Detailed Description

For purposes of clarity and implementation of the present application, the following description will make clear and complete descriptions of exemplary implementations of the present application with reference to the accompanying drawings in which exemplary implementations of the present application are illustrated, it being apparent that the exemplary implementations described are only some, but not all, of the examples of the present application.

It should be noted that the brief description of the terms in the present application is only for convenience in understanding the embodiments described below, and is not intended to limit the embodiments of the present application. Unless otherwise indicated, these terms should be construed in their ordinary and customary meaning.

The terms "first," second, "" third and the like in the description and in the claims and in the above-described figures are used for distinguishing between similar or similar objects or entities and not necessarily for limiting a particular order or sequence, unless otherwise indicated.
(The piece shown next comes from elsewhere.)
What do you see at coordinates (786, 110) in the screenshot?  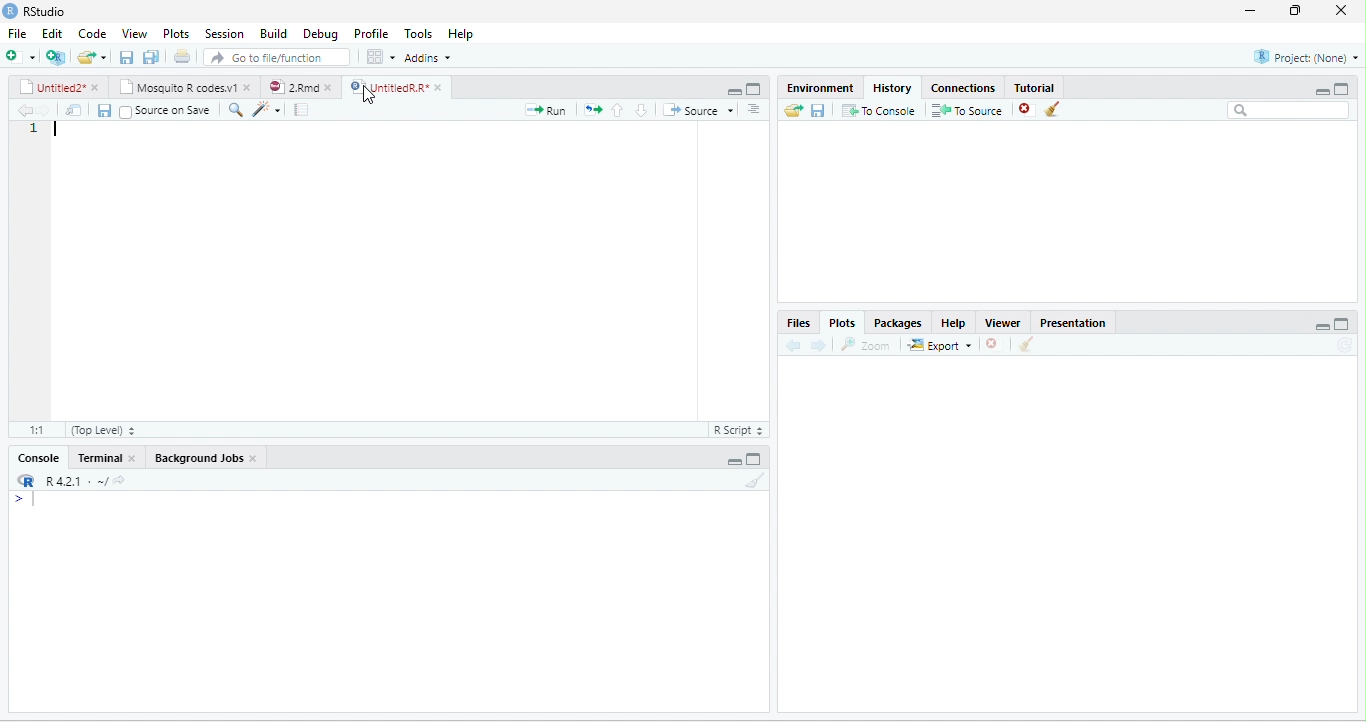 I see `send file` at bounding box center [786, 110].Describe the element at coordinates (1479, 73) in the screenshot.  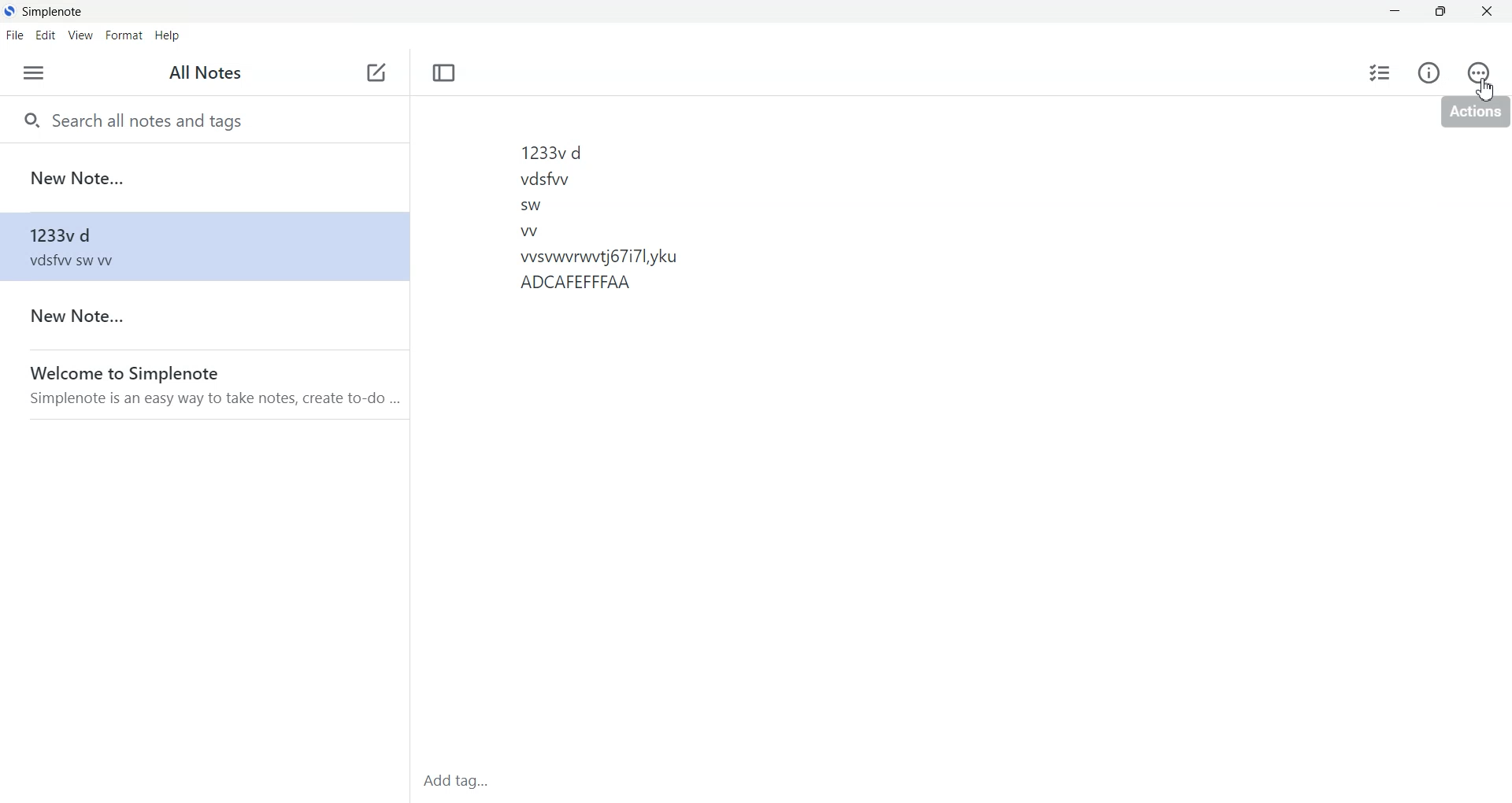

It is to be understood that the terms so used are interchangeable under appropriate circumstances.

The terms "comprises," "comprising," and "having," and any variations thereof, are intended to cover a non-exclusive inclusion, such that a product or apparatus that comprises a list of elements is not necessarily limited to all elements explicitly listed, but may include other elements not expressly listed or inherent to such product or apparatus.

The term "module" refers to any known or later developed hardware, software, firmware, artificial intelligence, fuzzy logic, or combination of hardware or/and software code that is capable of performing the function associated with that element.

Finally, it should be noted that: the above embodiments are only for illustrating the technical solution of the present application, and not for limiting the same; although the present application has been described in detail with reference to the foregoing embodiments, it should be understood by those of ordinary skill in the art that: the technical scheme described in the foregoing embodiments can be modified or some or all of the technical features thereof can be replaced by equivalents; such modifications and substitutions do not depart from the spirit of the corresponding technical solutions from the scope of the technical solutions of the embodiments of the present application.

The foregoing description, for purposes of explanation, has been presented in conjunction with specific embodiments. However, the illustrative discussions above are not intended to be exhaustive or to limit the embodiments to the precise forms disclosed above. Many modifications and variations are possible in light of the above teaching. The embodiments were chosen and described in order to best explain the principles and the practical application, to thereby enable others skilled in the art to best utilize the embodiments and various embodiments with various modifications as are suited to the particular use contemplated.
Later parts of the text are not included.